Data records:

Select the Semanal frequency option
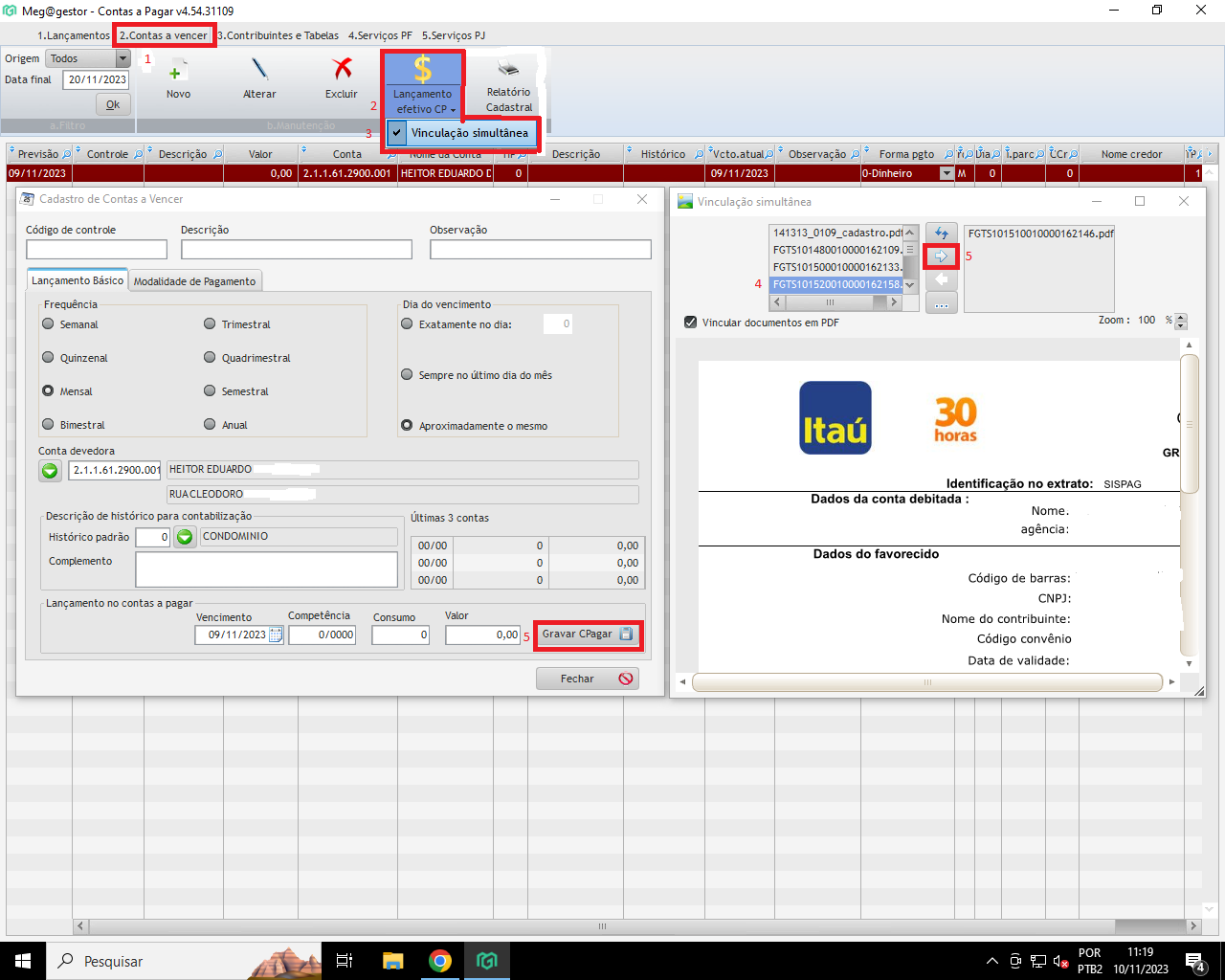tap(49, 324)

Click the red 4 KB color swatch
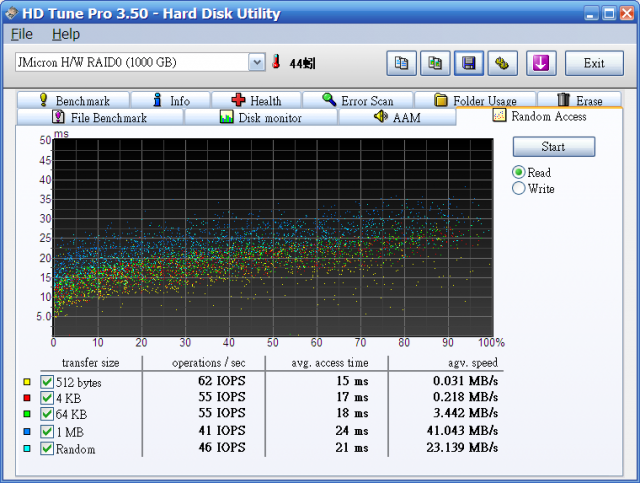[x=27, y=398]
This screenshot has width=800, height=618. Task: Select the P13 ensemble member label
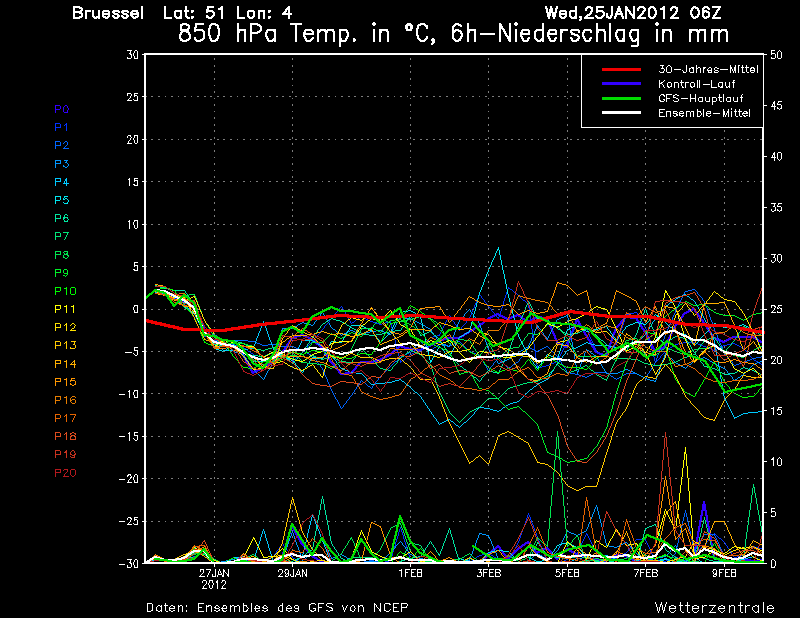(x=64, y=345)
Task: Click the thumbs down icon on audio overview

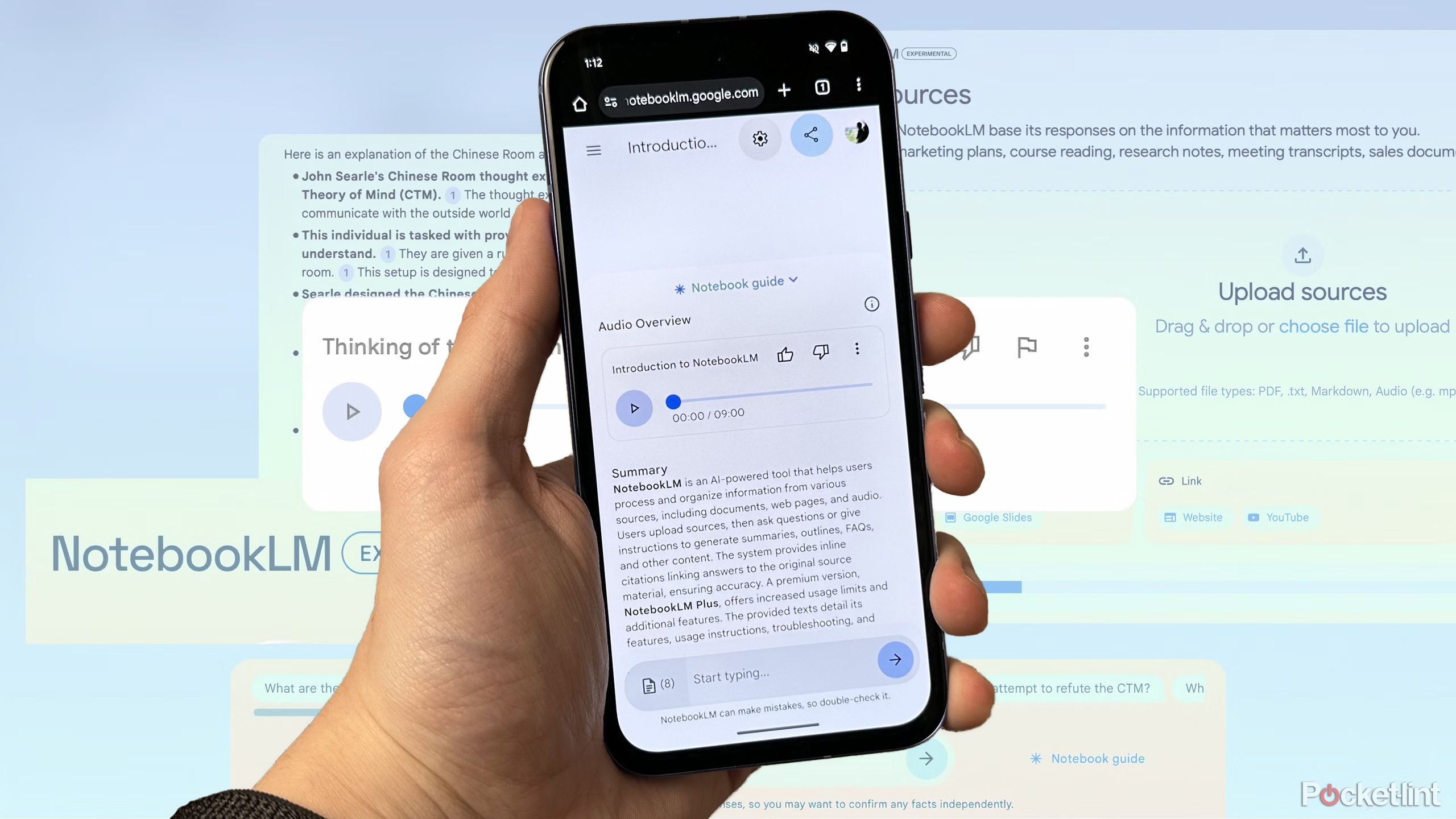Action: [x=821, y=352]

Your objective:
An exact copy of every entry, minus the pictures, is what you should return.

Response box:
Select the Semanal frequency option
tap(49, 324)

Click the red 4 KB color swatch
[x=27, y=398]
This screenshot has width=800, height=618. Task: Select the P13 ensemble member label
(x=64, y=345)
Task: Click the thumbs down icon on audio overview

Action: [x=821, y=352]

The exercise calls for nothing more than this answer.